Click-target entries
--------------------------------------------------
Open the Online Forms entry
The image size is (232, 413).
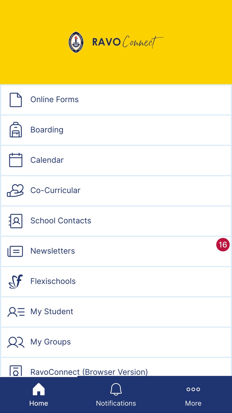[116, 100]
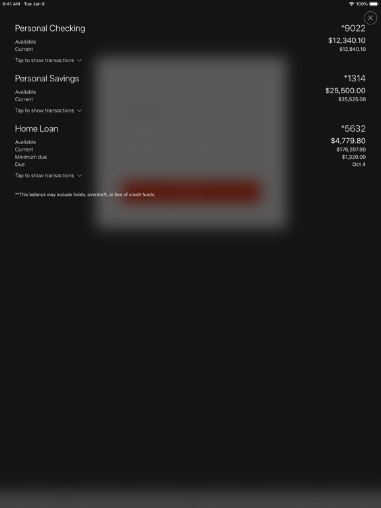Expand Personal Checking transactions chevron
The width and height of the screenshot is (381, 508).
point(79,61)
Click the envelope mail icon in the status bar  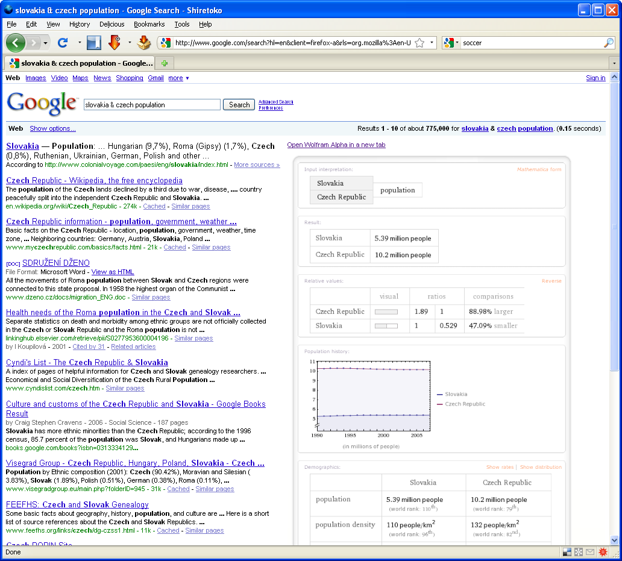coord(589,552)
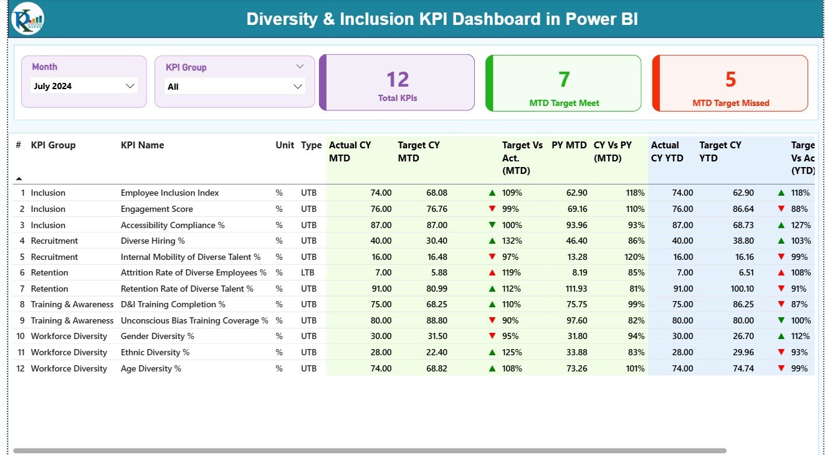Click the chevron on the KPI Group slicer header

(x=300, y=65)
--------------------------------------------------
● Prompt
Rewrite the entries from the start through the line containing "point(79,61)", replacing "Online Forms" with "Online Banking" and leaving everything else unchanged. Omit the pictures from your answer.

● Completed exercise
Open the Online Banking entry
The image size is (232, 413).
[116, 100]
Expand Personal Checking transactions chevron
The width and height of the screenshot is (381, 508).
point(79,61)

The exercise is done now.